**TEXT BLOCK:**
::::::
“My oncologist thinks I should try medical marijuana, but he won’t give me a certification because of the group he works for.”
“I’m a hospice social worker, and one of the families I work with wants to try cannabis for their mom. But none of her doctors will certify her. What can I tell them?”
I can’t count the number of conversations I have had which included statements similar to these. In too many cases, patients in dire need of cannabis therapy are barred from accessing it. And all too often, the gatekeeper defending that barrier is a health care organization.
No doubt, these patients’ individual MDs, DOs, and nurse practitioners want to act compassionately. They want to help mitigate the suffering of their stage 3 and 4 cancer patients, their patients suffering from agitation due to Alzheimer’s. It must be immensely frustrating for these health care providers to have to say to a seriously ill patient, “You need to try this stuff because it might improve your quality of life. But I can’t help you access it.”
These denials of certification happen for many reasons. Some practitioners fear losing their DEA licenses if they “recommend” this non-FDA-approved treatment. Others may be skeptical of the plant’s efficacy, or uncomfortable recommending a therapy that puts control over dosing and titration into the patient’s hands.
But the majority of physicians who are willing to suggest cannabis, yet unwilling to write the certification, have one thing in common: They are employed by federally-funded agencies. And these agencies fear losing that valuable funding if they so much as appear to endorse the use of a Schedule I drug.
Any entity that is involved with Medicare or Medicaid must sign an agreement to comply with federal laws. This includes hospitals and the medical practices affiliated with them, plus many nursing homes and hospice care facilities. Doctors, osteopaths, and nurse practitioners who work for these agencies are discouraged, if not outright forbidden, to issue cannabis certifications.
Due to the consolidation of health care services that has taken place in Maine over the last 20 years, there are fewer and fewer independent practitioners. And so, a small percentage of independent care providers in Maine and other medical cannabis states are responsible for the majority of the certifications issued.
Too often, these providers are dismissively referred to as “pot docs.” Instead, these brave independent practitioners should be lauded for providing a service that is only necessary due to failed federal policy and fear of federal sanction on the part of consolidated organizations.
But by far the most troublesome consequence of this situation is that the most seriously ill patients in Maine often have to pay out of pocket for the certification—literally, a wallet-sized piece of paper—that allows them to legally use medical cannabis.
Most independent cannabis specialists offer reduced fees or fee waivers for those most in need. But for patients who don’t qualify for rate reduction, it can cost as much as $300 for a specialist consultation that could otherwise take place in the primary care doctor’s office (or via the hospice medical director, or during a visit to the oncologist). Visits that could, and should, be covered by health insurance for those patients who have it.
And for desperately ill patients—certainly for those in hospice care—the mere logistics of finding and then physically visiting an independent cannabis-specialist practitioner are overwhelming, even before the question of payment arises. These patients are justified to feel abandoned or betrayed by their primary care physicians, their specialists, their hospice medical directors, when they hear those health care providers say, “You should definitely try cannabis. But I can’t help make it legal for you to do so.”
Current federal policy on cannabis is a failure in many ways. One of the cruelest aspects of this failure is the barrier it places between a plant and the suffering and dying people whose quality of life that plant could improve, even in states where medical use is technically “legal.”
::::::
**MATERIAL PROVIDED:**
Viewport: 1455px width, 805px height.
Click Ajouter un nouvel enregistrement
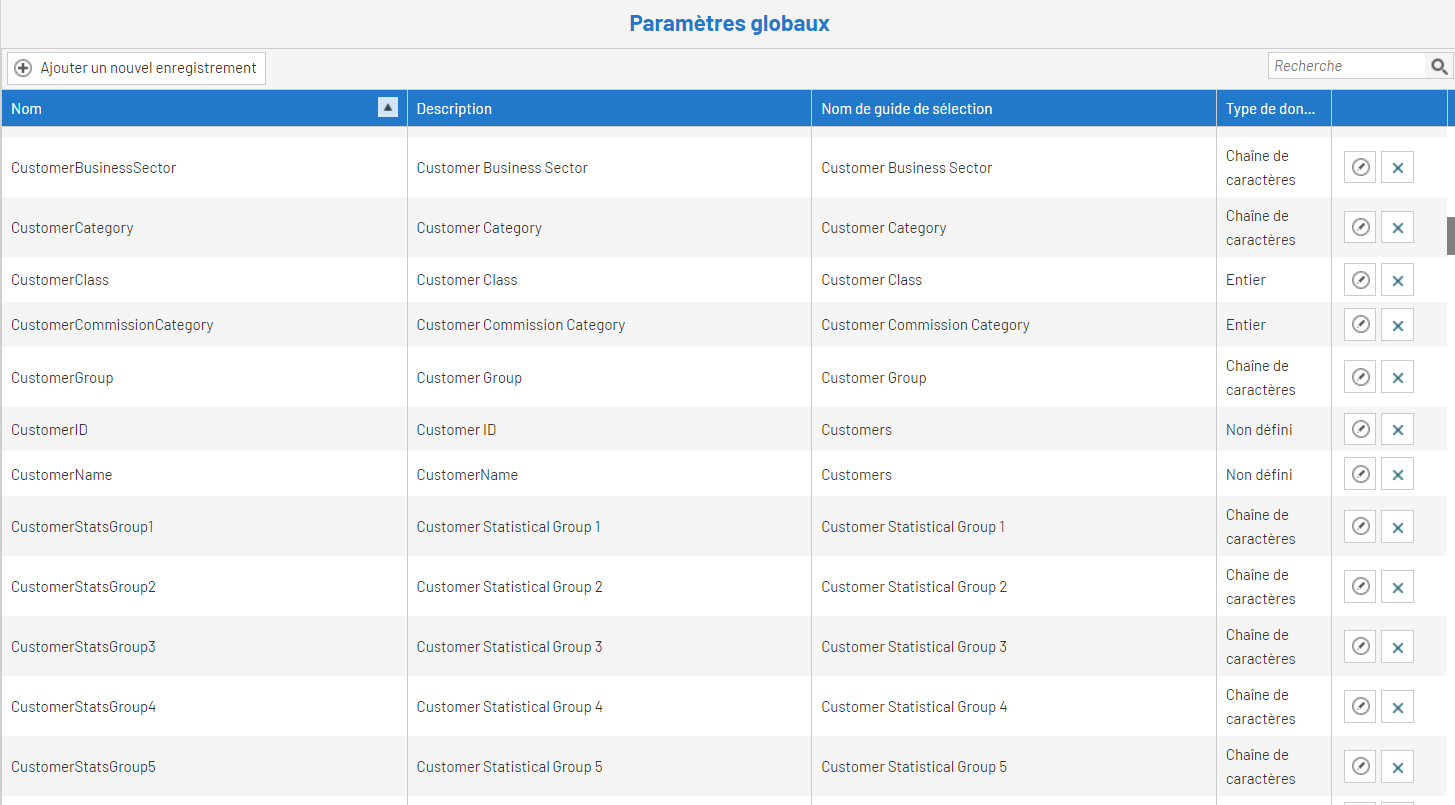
::::::
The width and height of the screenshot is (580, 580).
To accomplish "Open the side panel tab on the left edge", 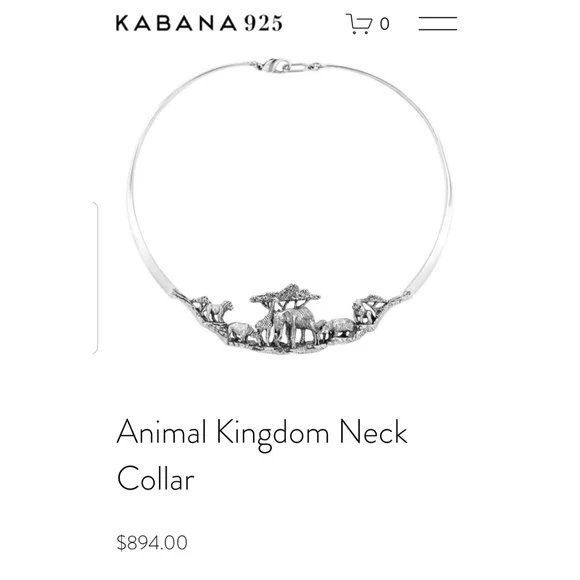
::::::
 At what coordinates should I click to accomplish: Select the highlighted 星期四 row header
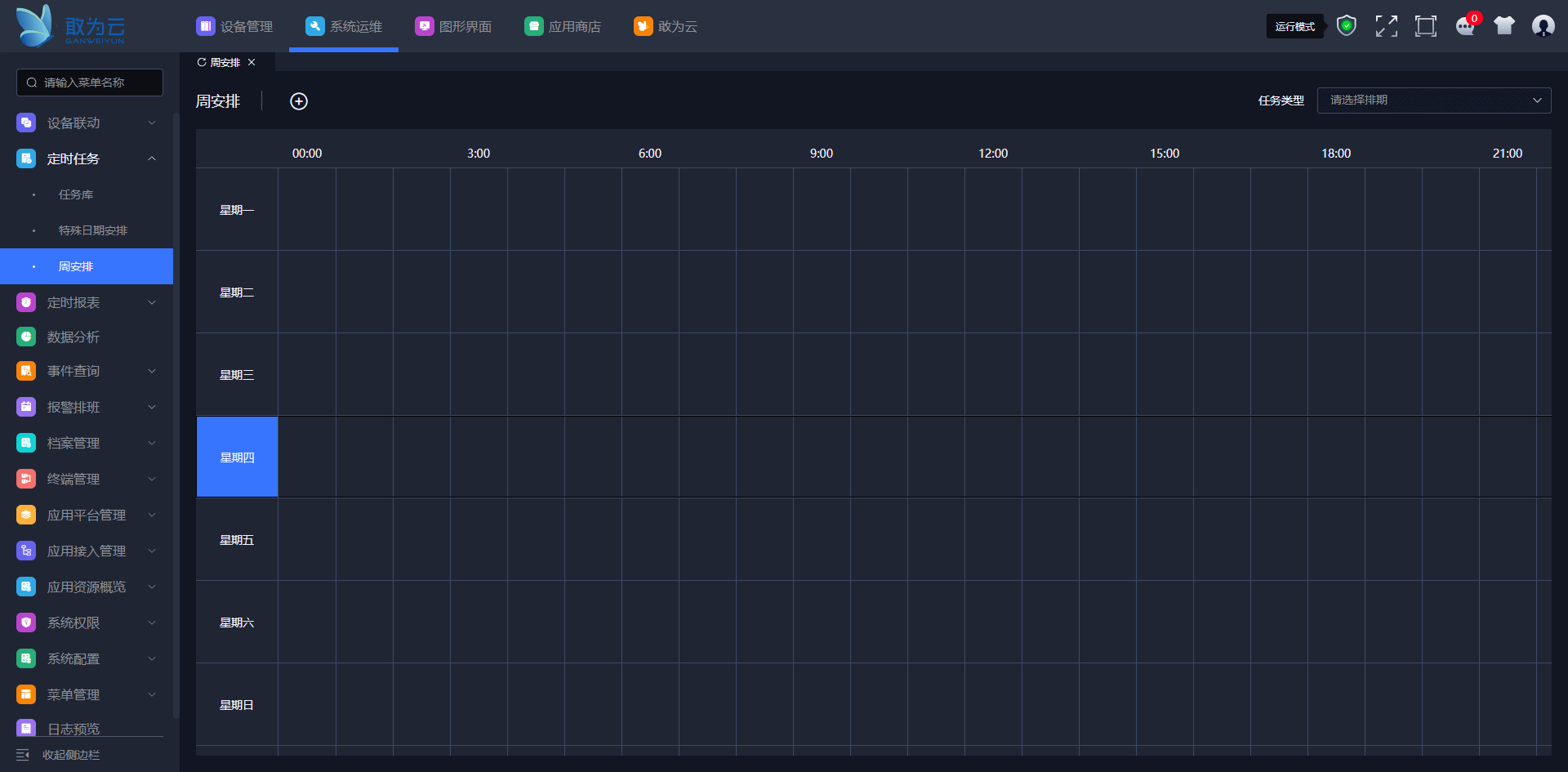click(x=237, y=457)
::::::
**TASK INSTRUCTIONS:**
**a)** Update the article from "Due to the consolidation" up to and including "use medical cannabis.", with "Maine" changed to "Vermont".
**b)** Answer these questions from the article:
(i) How much can a specialist consultation cost for patients who don't qualify for rate reduction?
(ii) Over how many years has the consolidation of health care services taken place in Maine?
(iii) What must any entity involved with Medicare or Medicaid sign?
**c)** From the article, list every kind of entity it names as included among those that must agree to comply with federal laws.
The material is unrelated to the article.

**PROBLEM SOLUTIONS:**
**a)**
Due to the consolidation of health care services that has taken place in Vermont over the last 20 years, there are fewer and fewer independent practitioners. And so, a small percentage of independent care providers in Vermont and other medical cannabis states are responsible for the majority of the certifications issued.
Too often, these providers are dismissively referred to as “pot docs.” Instead, these brave independent practitioners should be lauded for providing a service that is only necessary due to failed federal policy and fear of federal sanction on the part of consolidated organizations.
But by far the most troublesome consequence of this situation is that the most seriously ill patients in Vermont often have to pay out of pocket for the certification—literally, a wallet-sized piece of paper—that allows them to legally use medical cannabis.

**b)**
(i) As much as $300.
(ii) The last 20 years.
(iii) An agreement to comply with federal laws.

**c)**
- Hospitals
- Medical practices affiliated with hospitals
- Nursing homes
- Hospice care facilities